Great news; your site has been Slashdotted, Dugg, or Stumbled Upon. You get lots of exposure and a flood of traffic like you have never seen. Then it begins to dawn on you that you may have a problem. Will your site hold up? There’s so much to gain and also something to lose with interested readers giving up and going elsewhere if they can’t load the page.
Too much traffic is a fortunate problem to have, yet a problem all the same. I recently read a piece talking about all the programs that can help you survive such a spike in visitors. I must admit, quite a bit of it went over my head. And the thing is that I don’t think I’m the only one. This is something that would be confusing to a lot of people and, not to bring everything back to Squarespace, I think this goes back to the point that web publishing needs to be an easy solution.

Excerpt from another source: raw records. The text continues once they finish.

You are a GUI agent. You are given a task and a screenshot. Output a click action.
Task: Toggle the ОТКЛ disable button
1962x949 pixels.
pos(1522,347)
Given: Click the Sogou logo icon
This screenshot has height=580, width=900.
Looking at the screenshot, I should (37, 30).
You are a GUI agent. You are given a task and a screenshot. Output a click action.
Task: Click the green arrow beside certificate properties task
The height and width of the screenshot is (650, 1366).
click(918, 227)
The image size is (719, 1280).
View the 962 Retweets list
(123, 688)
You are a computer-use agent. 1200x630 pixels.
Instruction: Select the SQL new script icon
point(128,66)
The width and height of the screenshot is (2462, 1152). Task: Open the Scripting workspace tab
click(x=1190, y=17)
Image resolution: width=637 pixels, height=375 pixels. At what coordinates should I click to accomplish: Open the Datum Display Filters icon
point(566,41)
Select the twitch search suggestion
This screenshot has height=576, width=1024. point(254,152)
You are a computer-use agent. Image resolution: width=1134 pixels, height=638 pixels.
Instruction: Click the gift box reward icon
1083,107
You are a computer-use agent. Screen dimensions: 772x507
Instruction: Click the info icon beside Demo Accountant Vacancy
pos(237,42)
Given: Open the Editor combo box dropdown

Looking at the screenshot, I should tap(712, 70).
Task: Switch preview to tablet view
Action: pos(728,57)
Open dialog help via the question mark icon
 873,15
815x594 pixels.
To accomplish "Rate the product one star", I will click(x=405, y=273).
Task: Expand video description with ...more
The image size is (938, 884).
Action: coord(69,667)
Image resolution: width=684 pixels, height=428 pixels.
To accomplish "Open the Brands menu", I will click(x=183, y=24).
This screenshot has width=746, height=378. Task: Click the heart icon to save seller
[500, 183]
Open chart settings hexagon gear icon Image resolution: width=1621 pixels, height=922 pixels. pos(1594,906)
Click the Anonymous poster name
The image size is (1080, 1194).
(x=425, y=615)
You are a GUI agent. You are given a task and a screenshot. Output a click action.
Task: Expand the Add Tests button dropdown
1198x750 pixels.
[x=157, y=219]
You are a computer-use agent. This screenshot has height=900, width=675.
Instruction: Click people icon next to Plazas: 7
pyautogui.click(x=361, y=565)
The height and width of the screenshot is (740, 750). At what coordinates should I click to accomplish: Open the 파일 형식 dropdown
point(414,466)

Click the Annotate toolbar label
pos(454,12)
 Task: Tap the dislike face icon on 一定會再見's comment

If you want to tinker with it, that’s fine, but I think most people would prefer not to bother.
I’m not going to learn pages and pages of workarounds so that my site stays up if it gets hit by a lot of people all at once. All this effort may not even solve the problem. Think about it; it doesn’t matter what steps you put in place if you are hosting a blog or website yourself. Most websites only get disk space on a shared server at an ISP, and even in the most reliable systems they can only take so much “throughput”. Going with a hosted solution provides you with the proper load balancing so you don’t have to worry about traffic surges. I want a product that has already taken care of these issues and one where I don’t have to worry about the back end.
I am amazed by the inertia needed for people to switch blogging platforms. Tools have been set up to ease the transition, and the newly formatted pages would be optimized even better than before. While it’s a pain to switch, so is going through all the steps people recommend simply to serve all your visitors. At what point do you look at the process and instead choose someone who has already solved the problem for you like, well, us?